La haute mer commence là où s’arrêtent les zones économiques exclusives (ZEE) des États, à un maximum de 200 milles nautiques (370 km) des côtes et n’est donc sous la juridiction d’aucun État. Même si elle représente près de la moitié de la planète et plus de 60 % des océans, elle a longtemps été ignorée dans le combat environnemental. Alors l’outil phare du nouveau traité y prévoit la création d’aires marines protégées.
Aujourd’hui, environ 1 % seulement de la haute mer fait l’objet de mesures de conservation. Mais en décembre à Montréal, l’ensemble des États de la planète s’est engagé lors de la COP15 sur la biodiversité à protéger, d’ici cop2030, 30 % des terres et des océans de la planète. Pour y parvenir, le nouveau traité est capital, mais tout dépendra de sa date d’entrée en vigueur, 120 jours après la 60e ratification – processus plus ou moins long selon les pays.
« Course aux ratifications »
« La course aux ratifications commence et nous appelons les pays à être ambitieux, à ratifier le traité pour s’assurer qu’il entre en vigueur en 2025 », au moment de la prochaine Conférence des Nations unies sur l’océan en France, a déclaré Mads Christensen, patron par intérim de Greenpeace International. « Nous avons moins de sept ans pour protéger 30 % des océans, il n’y a pas de temps à perdre ».

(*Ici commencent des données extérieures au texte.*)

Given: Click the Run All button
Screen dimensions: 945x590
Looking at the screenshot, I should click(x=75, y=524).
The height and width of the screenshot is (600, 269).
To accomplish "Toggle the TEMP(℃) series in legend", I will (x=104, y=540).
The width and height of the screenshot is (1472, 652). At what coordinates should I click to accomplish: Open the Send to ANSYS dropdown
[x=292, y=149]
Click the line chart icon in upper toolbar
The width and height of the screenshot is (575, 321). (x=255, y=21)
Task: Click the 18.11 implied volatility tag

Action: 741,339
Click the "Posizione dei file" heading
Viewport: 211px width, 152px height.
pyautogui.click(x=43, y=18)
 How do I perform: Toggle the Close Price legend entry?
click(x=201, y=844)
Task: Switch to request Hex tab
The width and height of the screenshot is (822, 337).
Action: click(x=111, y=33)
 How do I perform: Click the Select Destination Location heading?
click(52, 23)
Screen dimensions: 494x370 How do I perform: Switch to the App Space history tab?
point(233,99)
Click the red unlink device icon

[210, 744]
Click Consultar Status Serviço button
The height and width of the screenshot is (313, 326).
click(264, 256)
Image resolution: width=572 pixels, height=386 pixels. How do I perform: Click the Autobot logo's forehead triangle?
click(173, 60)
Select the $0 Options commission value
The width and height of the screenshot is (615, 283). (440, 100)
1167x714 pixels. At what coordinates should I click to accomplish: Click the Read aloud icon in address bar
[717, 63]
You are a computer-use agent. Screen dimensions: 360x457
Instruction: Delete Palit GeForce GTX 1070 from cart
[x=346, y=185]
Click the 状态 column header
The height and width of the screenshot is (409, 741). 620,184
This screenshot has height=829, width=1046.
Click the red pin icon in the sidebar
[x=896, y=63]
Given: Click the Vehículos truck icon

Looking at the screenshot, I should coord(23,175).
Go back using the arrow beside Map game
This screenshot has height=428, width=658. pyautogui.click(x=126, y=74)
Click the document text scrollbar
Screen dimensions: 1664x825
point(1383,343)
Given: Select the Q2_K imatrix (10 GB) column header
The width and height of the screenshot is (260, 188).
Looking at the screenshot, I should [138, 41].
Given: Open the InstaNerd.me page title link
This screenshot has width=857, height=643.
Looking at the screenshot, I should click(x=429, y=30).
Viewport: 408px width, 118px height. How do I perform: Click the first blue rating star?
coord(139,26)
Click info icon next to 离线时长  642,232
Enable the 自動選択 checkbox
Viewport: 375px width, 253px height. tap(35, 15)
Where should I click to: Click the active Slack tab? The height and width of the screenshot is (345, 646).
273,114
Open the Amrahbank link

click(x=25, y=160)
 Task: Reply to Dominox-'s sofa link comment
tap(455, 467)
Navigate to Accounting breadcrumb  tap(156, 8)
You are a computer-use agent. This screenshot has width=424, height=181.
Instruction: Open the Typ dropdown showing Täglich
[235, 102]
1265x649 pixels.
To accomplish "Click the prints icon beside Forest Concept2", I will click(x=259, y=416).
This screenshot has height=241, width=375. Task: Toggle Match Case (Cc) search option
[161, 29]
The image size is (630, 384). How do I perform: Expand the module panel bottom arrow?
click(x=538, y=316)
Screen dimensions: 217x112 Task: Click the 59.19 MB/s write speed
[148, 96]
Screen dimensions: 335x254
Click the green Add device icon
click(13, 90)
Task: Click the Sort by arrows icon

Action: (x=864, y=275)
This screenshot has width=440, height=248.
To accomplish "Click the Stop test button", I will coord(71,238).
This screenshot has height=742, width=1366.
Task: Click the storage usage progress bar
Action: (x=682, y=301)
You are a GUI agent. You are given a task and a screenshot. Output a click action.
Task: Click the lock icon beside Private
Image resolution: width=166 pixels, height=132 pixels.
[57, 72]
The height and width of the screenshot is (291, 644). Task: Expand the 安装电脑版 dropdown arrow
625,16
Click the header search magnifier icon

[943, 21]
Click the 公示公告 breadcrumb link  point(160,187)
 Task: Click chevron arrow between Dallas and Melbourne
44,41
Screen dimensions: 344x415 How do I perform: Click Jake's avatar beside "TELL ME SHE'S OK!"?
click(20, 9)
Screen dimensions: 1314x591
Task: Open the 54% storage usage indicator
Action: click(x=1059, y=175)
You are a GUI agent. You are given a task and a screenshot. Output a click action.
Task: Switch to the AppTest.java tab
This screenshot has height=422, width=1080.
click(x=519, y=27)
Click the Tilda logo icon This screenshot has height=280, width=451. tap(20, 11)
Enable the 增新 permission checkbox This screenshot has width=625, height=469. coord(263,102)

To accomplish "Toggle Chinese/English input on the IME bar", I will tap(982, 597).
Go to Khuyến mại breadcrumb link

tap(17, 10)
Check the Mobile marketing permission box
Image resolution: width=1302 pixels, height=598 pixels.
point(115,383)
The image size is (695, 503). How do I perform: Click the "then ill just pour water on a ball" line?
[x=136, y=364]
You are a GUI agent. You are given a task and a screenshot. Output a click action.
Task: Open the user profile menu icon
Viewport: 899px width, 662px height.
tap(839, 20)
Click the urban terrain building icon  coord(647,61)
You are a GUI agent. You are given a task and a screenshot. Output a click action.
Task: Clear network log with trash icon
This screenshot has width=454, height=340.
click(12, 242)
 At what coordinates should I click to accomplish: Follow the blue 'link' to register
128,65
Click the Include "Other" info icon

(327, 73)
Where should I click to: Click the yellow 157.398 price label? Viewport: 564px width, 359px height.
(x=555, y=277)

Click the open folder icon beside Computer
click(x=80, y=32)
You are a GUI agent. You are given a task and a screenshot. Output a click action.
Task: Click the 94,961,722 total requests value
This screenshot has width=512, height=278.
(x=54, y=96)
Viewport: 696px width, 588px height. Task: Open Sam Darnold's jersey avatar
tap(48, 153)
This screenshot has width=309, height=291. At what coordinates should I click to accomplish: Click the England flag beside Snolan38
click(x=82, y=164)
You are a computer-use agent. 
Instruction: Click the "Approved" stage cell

Même si le seuil de 70 ratifications semble à portée de main dans un futur proche, ce chiffre est bien loin de l’universalité espérée par les défenseurs d’un océan qui ne connaît pas de frontières. « Nous sommes tous dans le même bateau », a insisté auprès de l’AFP le commissaire européen à l’Environnement Virginijus Sinkevicius. « Aucun pays, aucun groupe de pays ne peut lutter seul contre la triple crise planétaire : perte de biodiversité, changement climatique et pollution ».
La science a prouvé l’importance de protéger tout entier l’océan, foisonnant d’une biodiversité souvent microscopique qui fournit la moitié de l’oxygène que nous respirons et limite le réchauffement climatique en absorbant une partie importante du CO2 émis par les activités humaines. Mais il est menacé par le changement climatique, les pollutions et la surpêche.
Moratoire sur l’extraction minière sous-marine
« Nous l’avons bousillé (…) et ce traité est l’occasion de changer les choses », a lancé l’actrice et militante Jane Fonda. « Même les chiens ne font pas leurs besoins dans leur niche ! ».
Hormis les aires marines, le nouveau traité introduit notamment l’obligation de réaliser des études d’impact sur l’environnement des activités envisagées en haute mer. Le texte ne liste pas ces activités, qui pourraient aller de la pêche à l’exploitation minière du plancher océanique en passant par le transport maritime. Des activités qui dépendent parfois d’autres organisations internationales, comme l’Autorité internationale des fonds marins.
Le secrétaire d’État français à la Mer Hervé Berville a d’ailleurs saisi l’occasion pour répéter l’appel de la France – loin d’être consensuel – à un moratoire sur l’extraction minière sous-marine. « Nous ne serons pas crédibles si nous ratifions le traité sur la haute mer mais permettons une activité qui va causer du tort au climat, à la biodiversité, et aux communautés à travers le monde », a-t-il insisté.